中1遺体遺棄容疑者の同性小児愛示唆しミーガン法唱えた「新報道」

◆面識ない再犯者逮捕

 夏休みの悪夢である。大阪府寝屋川市で12日夜に家を出た中学生男女2人が、少年目当ての犯罪歴を持つ45歳の男に殺害されたとみられる事件は、すべての学校関係者、親子にとって他人事(ひとごと)ではない。

 8~15歳の女性遺体が高槻市内の運送会社駐車場で発見されたのは13日深夜。18日に寝屋川市立中木田中1年の平田奈津美さん(13)と断定されると、大阪府警は平田さんと共に行方不明になった同じ中学1年の星野凌斗君(12)の公開捜査に踏み切った。

 防犯カメラや、無料通信アプリLINE(ライン)から足跡を追い、報道過程では2月の川崎市中1男子生徒殺害事件のような同世代トラブルの臆測もあった。しかし、21日夜に2人と面識のない山田浩二容疑者が平田さんの遺体遺棄で逮捕され、23日の報道番組はトップで扱った。

 逮捕に結び付いたのは、平田さんが遺棄された現場近くの防犯カメラから割り出した車両を捜査員が尾行し、柏原市の山中に立ち寄った場所を確認、星野君の遺体が見つかったからだ。捜査当局は単独犯行とみて調べている。

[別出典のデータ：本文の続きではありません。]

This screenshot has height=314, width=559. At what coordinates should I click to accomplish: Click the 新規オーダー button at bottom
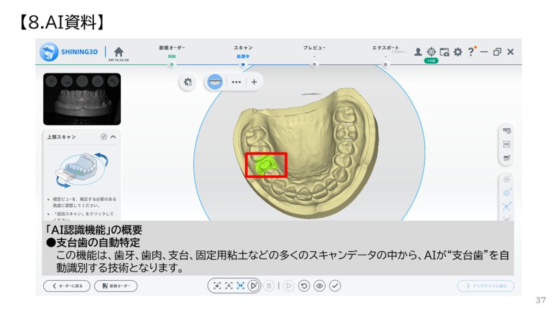pos(116,286)
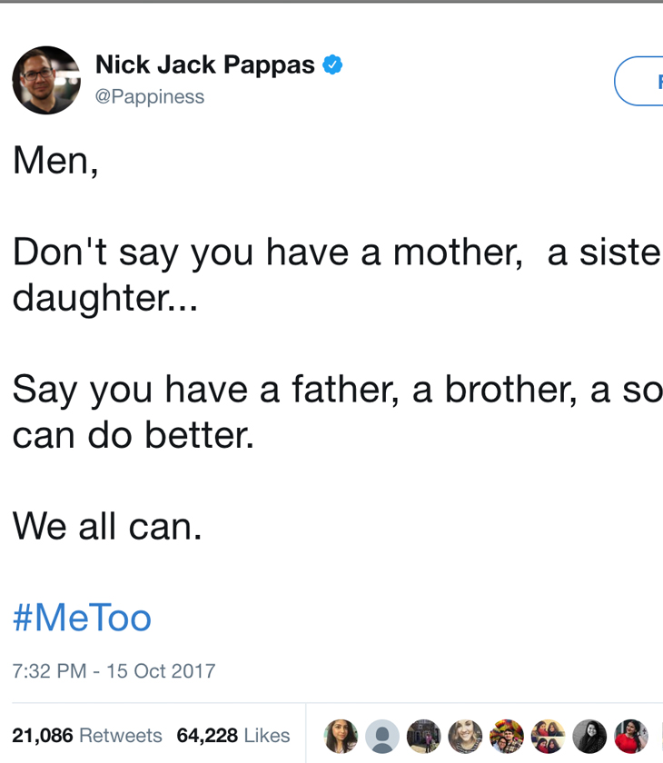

 各報道の容疑者の人物像は非行、いじめ、暴走族、前科と奇行癖のある変質者だが、フジテレビ「新報道2001」は服役中の2009年に出した手紙で几帳面(きちょうめん)な横顔を捉え、20年来の知人女性の取材から、昨年10月に出所し、「罪滅ぼし」に福島の除染作業をする人間的姿を示して事件とのコントラストを強めた。

◆専門家が再発を診断

 手紙はしっかりした文体で獄中結婚した相手の連れ子の娘への愛情や社会復帰への決意が綴(つづ)られていた。が、スタジオ出演した法医学専門家の佐藤喜宣杏林大学客員教授が分析を加え、「一番奇異に思ったことは、どうも自分が捕まったことが失敗であって、自分が行った行動に対する反省は読み取れない。ということは再発する可能性のある人だと思う」と診断。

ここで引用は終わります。